The Chinese restaurant next door has old school exterior stairs, but in a strange turn of events, the yellow paint from the parking lot lines appears to be creeping up the structure.

Although this is the main business district of Spryfield, there are several good-sized gaps and open spaces. Here is the wild country beside Shoppers Drug Mart and along the entrance to Sobeys. Could Sleeping Beauty be in there?

The telephone company has many windowless buildings scattered around the province. I guess they were built to contain equipment that has probably changed dramatically over the decades. Six column gestures in this formal design distract you from noticing the absence of windows. Sort of.

At one end of the building is a curious little walled garden. The bi-coloured brickwork is another plea to be taken seriously.

Next door is the rollicking design of Wilson’s gas bar. Is this walk more interesting than you anticipated?

Sobeys is set back behind a vast parking lot, but along the road there is a broad ribbon of landscaping that includes several mature trees that must have survived from earlier times. In the centre of this swath of green is a little seating area, where three park benches gaze upon a mugo pine. I wonder if anyone actually sits there? (Oh dear, now I’m sounding like Labi Kousoulis.)

The problem with this section of Herring Cove Road is, of course, speeding vehicles driven by people who take full advantage of the four lanes provided. When it came time to cross the street, using the beg button didn’t feel safe. I waited until there were no cars in either direction, and ran as fast as I could.

A real discovery was the beautifully maintained Yeadon Cemetery, set back from the road between the community police office and the City Church. The Yeadon family were early settlers in the Spryfield area and particularly noteworthy for operating granite quarries.

Once the cemetery would have had a striking view towards the Arm but those pesky trees keep growing back. Appropriately, there is a generous use of granite in the cemetery, which is located next to an old quarry site.

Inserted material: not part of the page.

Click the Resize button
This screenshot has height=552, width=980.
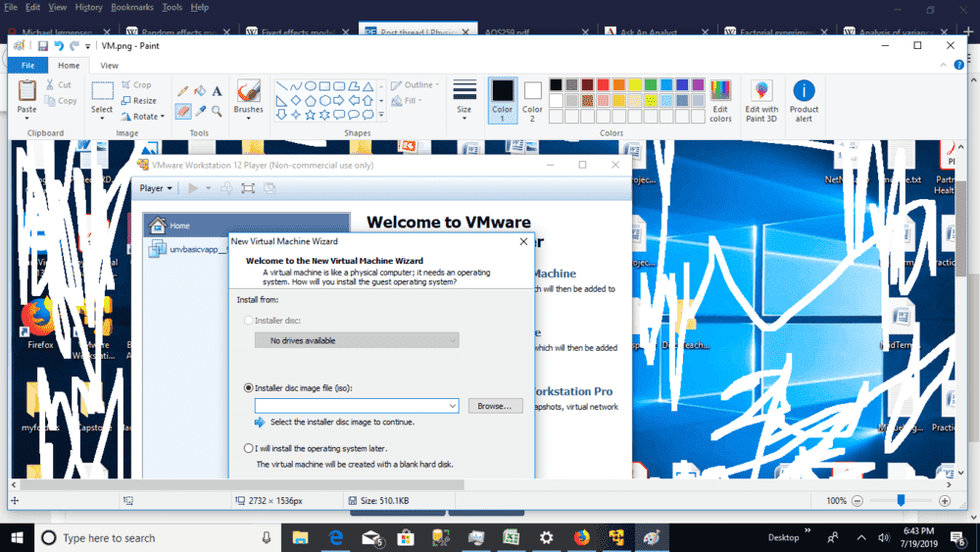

Spryfield is named after Captain William Spry who owned all the fields in the late 18th century. I was reminded of this by another large, undeveloped site across the road from Sobeys. There used to be a couple of nondescript buildings here, but now it is open prairie dominated by a majestic oak tree. Undoubtedly this site is destined for development, but if Spryfield has a soul the oak tree will survive. Keep that in mind as a proof of soul indicator.

That’s another view of this tree in the header.

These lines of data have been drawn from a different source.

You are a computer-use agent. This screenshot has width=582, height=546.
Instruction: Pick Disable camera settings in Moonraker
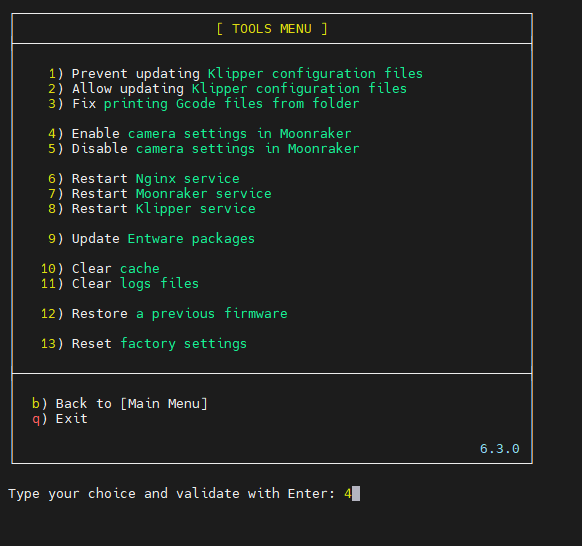coord(204,148)
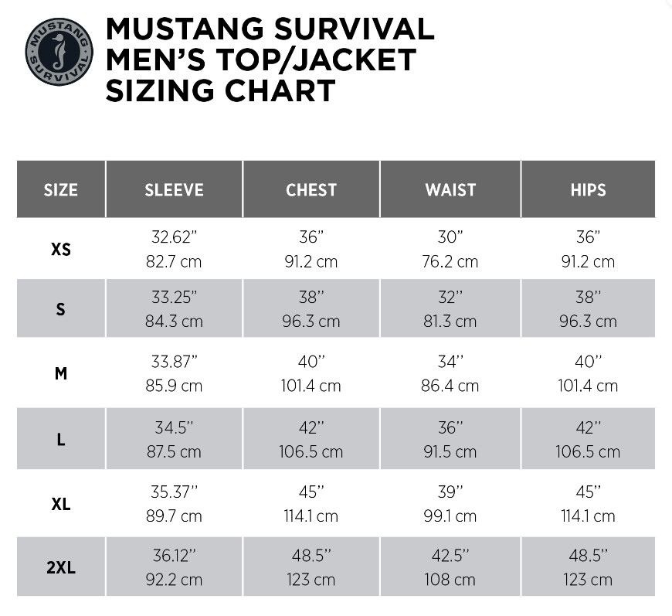The width and height of the screenshot is (672, 616).
Task: Click the XS size row label
Action: pyautogui.click(x=61, y=250)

Saint Michael is a big stone church that adds some gravitas to the road. The mid-century modern design is aging well.

This section of Herring Cove Road is generally well served by the design of its small scale commercial buildings. The peachy tones of the Animal Hospital brightened up the dull morning, and the cats on the roof make me smile.

And dotting your “i” with a paw print is a nice touch.

Brother Khurshid’s Halal Shack provided colourful sign painting that appeals to my sensibilities. It’s a good look for the community.



  • Trying to figure out what God wants us to do has often been a challenge. But Stella Maris Parish and I can agree that she would be happy if we improved our proofreading.

  • Back in the day, some really big blocks of stone at a Yeadon family granite cutting operation.

About the author

Stephen Archibald

It’s Stephen Archibald doing the noticing. I’m a huge fan of Nova Scotia’s material culture and cultural landscapes. Twitter (@Cove17 ) made me realize I could share what attracted my attention (perfect for my very short attention) and I’m gratified when folks enjoy my content. Pleased to meet you on the internet.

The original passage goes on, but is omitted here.